For some background: We (a business I'm the accountant for) have two bank accounts, one for our main operations, and one for less-critical operations (i.e., entertainment and merchandising). So I break our budget into the more critical items and the less critical items, and from that I calculate a "target balance" for each bank account, with the target being two weeks worth of expected expenses in each account. Every monday, we have some cash which should be divvied up into each account. The problem is, how do I know how much to put in each account, to keep the balances approaching that target of two weeks worth of expenses?
It seems like a fairly simple problem on the surface, but after sitting there scratching my head for a long time and trying several inadequate formulas, I decided algebra was the only way.
So I started with the following equation:
Ca = Cp + Cm
Where:
Ca= cash available to depositCp= cash to be deposited at accountpCm= cash to be deposited at accountm
What this equation is saying is that the total cash to be deposited equals the cash deposited in p plus the cash deposited in m. So far, so good.

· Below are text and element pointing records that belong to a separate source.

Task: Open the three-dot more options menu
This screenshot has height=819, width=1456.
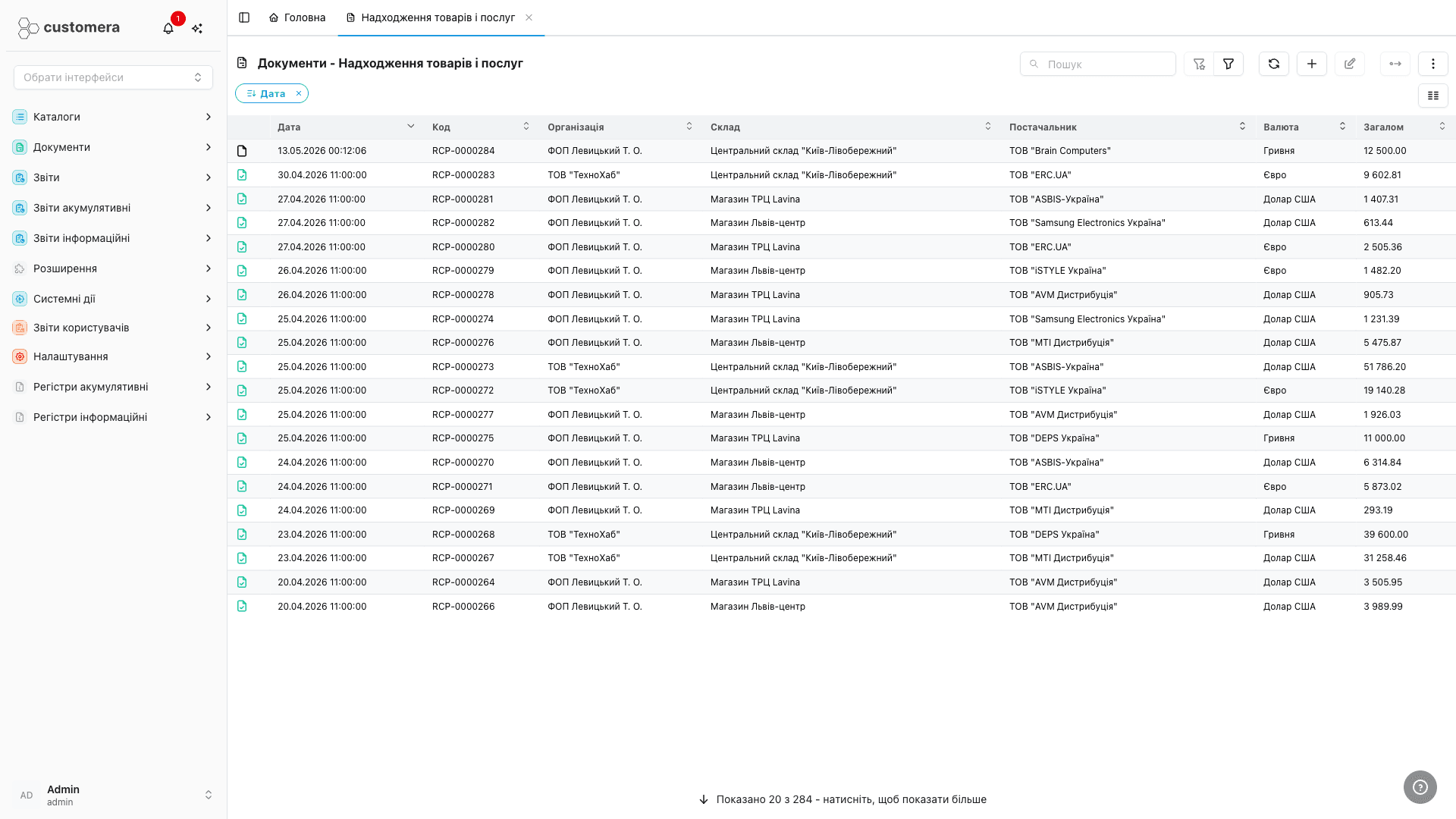Action: pos(1433,64)
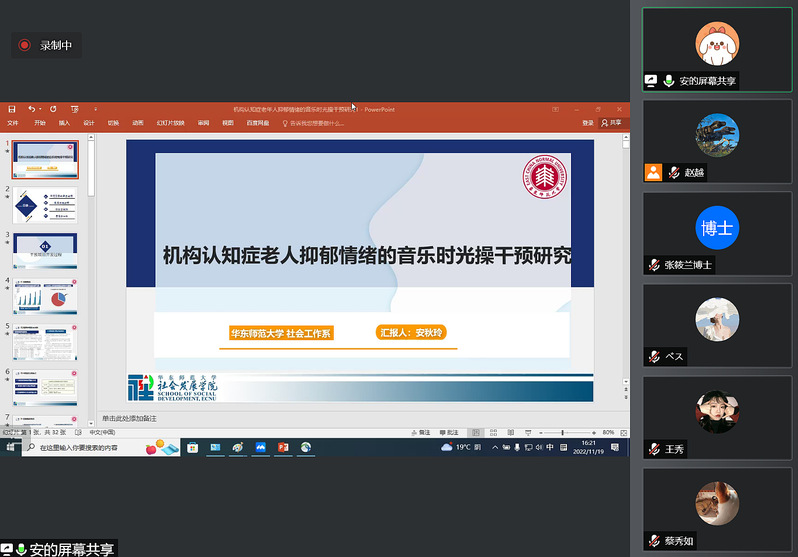Open the Windows Start menu
Screen dimensions: 798x557
[x=10, y=448]
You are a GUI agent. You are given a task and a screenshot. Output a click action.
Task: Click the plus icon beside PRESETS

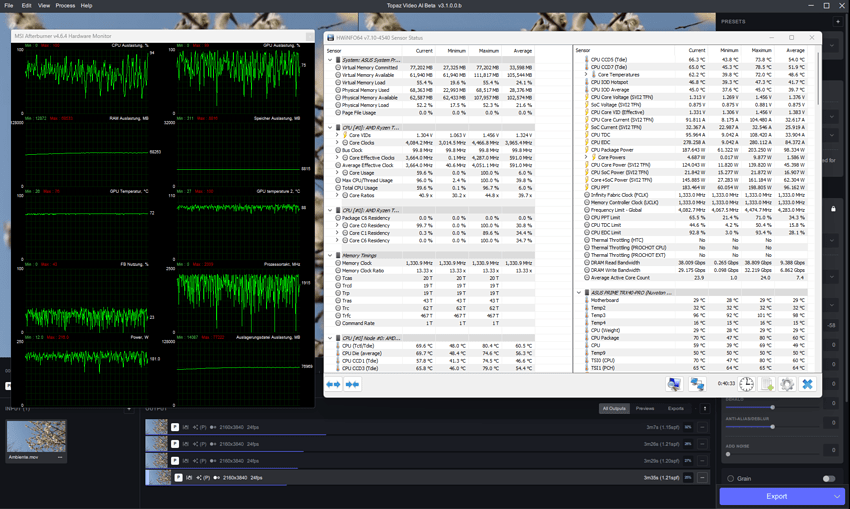coord(838,22)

The second equation I needed was this:
(Bp + Cp) / Tp = (Bm + Cm) / Tm
Where:
CpandCmare the cash amounts to deposit (same as above)BpandBm= The current balanaces of accountpandmrespectivelyTpandTm= The target balances of accountpandm
So what this equation is saying is that the proportion of the new balance of account p (that is, Bp + Cp) to the target balance Tp must equal the proportion of the same quantities in account m. That is, after we deposit our cash, the balances should constitute an equal proportion of that account's expected expenses.
So to solve the problem, I had to solve for either one of the variables Cp or Cm. In other words, given the cash available to deposit, the two current balances, and the two target balances, how much do I deposit into account m (and therefore, the rest into p)? So I decided to solve for Cm. First, I substituted the first formula in place of Cp in the second formula:
Ca = Cp + Cm => Cp = Ca - Cm
(Bp + (Ca - Cm)) / Tp = (Bm + Cm) / Tm
So this is the part that had me reaching into the depths of my algebra skills: Solving the above for Cm. Here's where it ended up:
Cm = ( (Bp + Ca) * Tm - Bm * Tp ) / (Tm + Tp)

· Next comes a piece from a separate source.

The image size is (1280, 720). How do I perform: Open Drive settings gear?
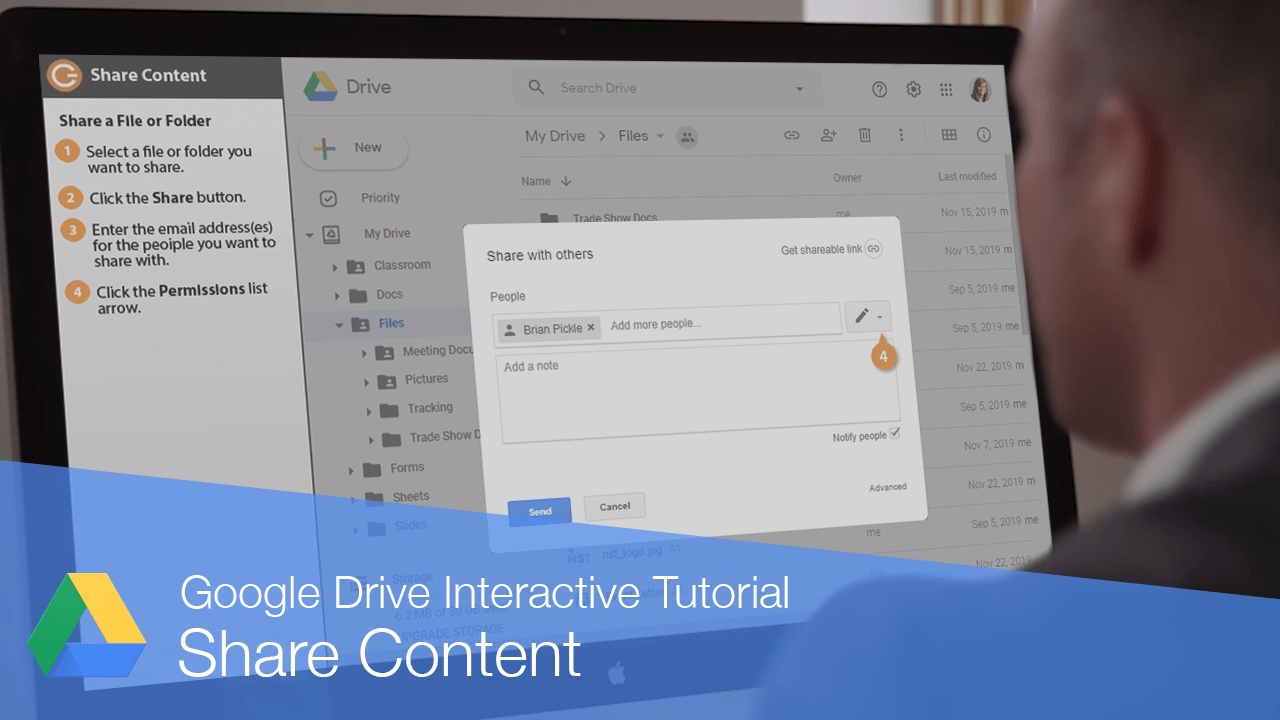[x=913, y=89]
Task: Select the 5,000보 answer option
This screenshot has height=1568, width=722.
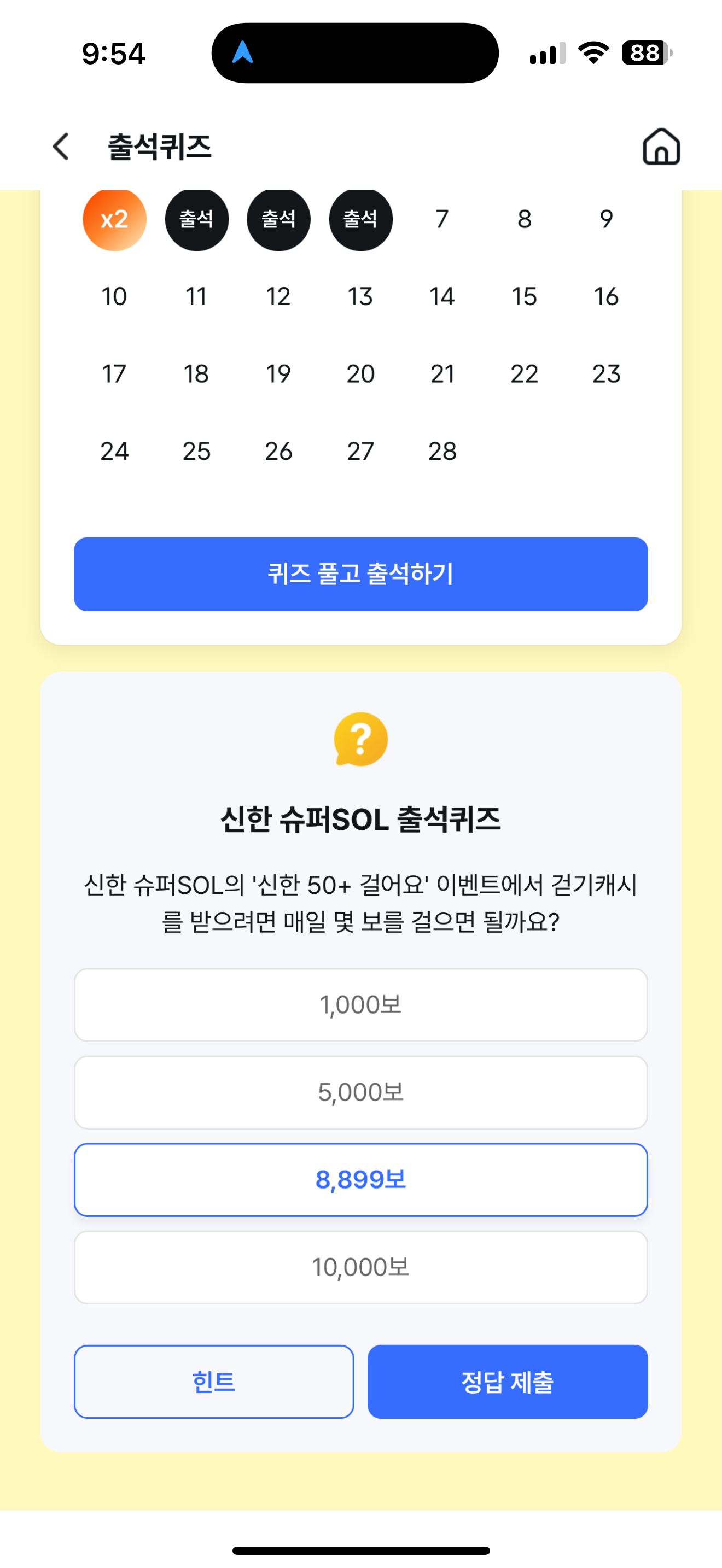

Now I understand why I couldn't just come up with a quick easy solution! I never would have come up with that.
Here's how it works:
Every Monday, I get the current balances Bp and Bm. Let's say, Bp = 1,000.00 and Bm = 10,000.00.

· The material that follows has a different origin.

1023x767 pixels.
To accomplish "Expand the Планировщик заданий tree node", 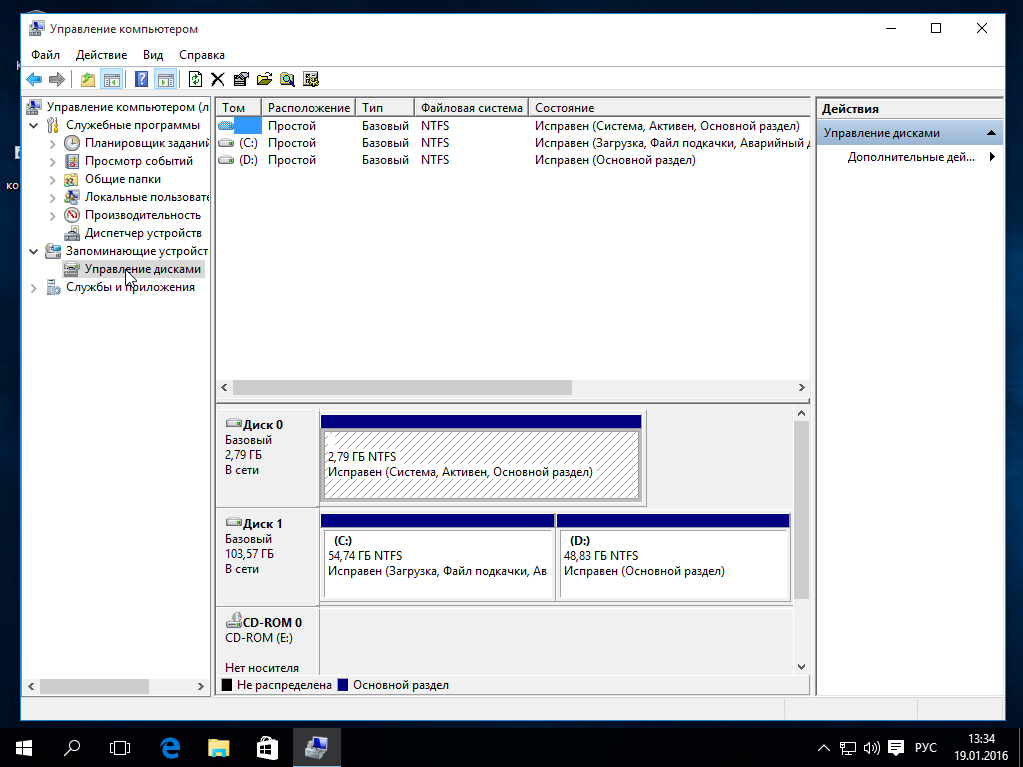I will click(x=54, y=143).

Then I plug in the target balance of each account from my budget spreadsheet... let's say Tp = 5,000.00 and Tm = 20,000.
Then I count the cash available to deposit from the week's sales, let's say Ca = 8,000.00.
The formula becomes:
Cm = ( (1000 + 8000) * 20000 - 10000 * 5000 ) / (20000 + 5000)
Cm = 5200.00
What this is telling me is that I should deposit 5,200.00 into account m, and 2,800.00 (i.e., 8,000.00 - 5,200.00 ) into account p. This results in the following new balances:
Bm = 10000 + 5200 = 15200
Bp = 1000 + 2800 = 3800
So now the proportion of each account to its target balance is the same:
Bm / Tm = 15200 / 20000 = 76%
Bp / Tp = 3800 / 5000 = 76%
This says that the new balance after depositing cash will cover 76% of the target balance in each account... if, for example that target balance is equivalent to two weeks worth of expenses, the new balance can be expected to last for 76% of 14 days, or 10.64 days.
I hope this is helpful to someone out there!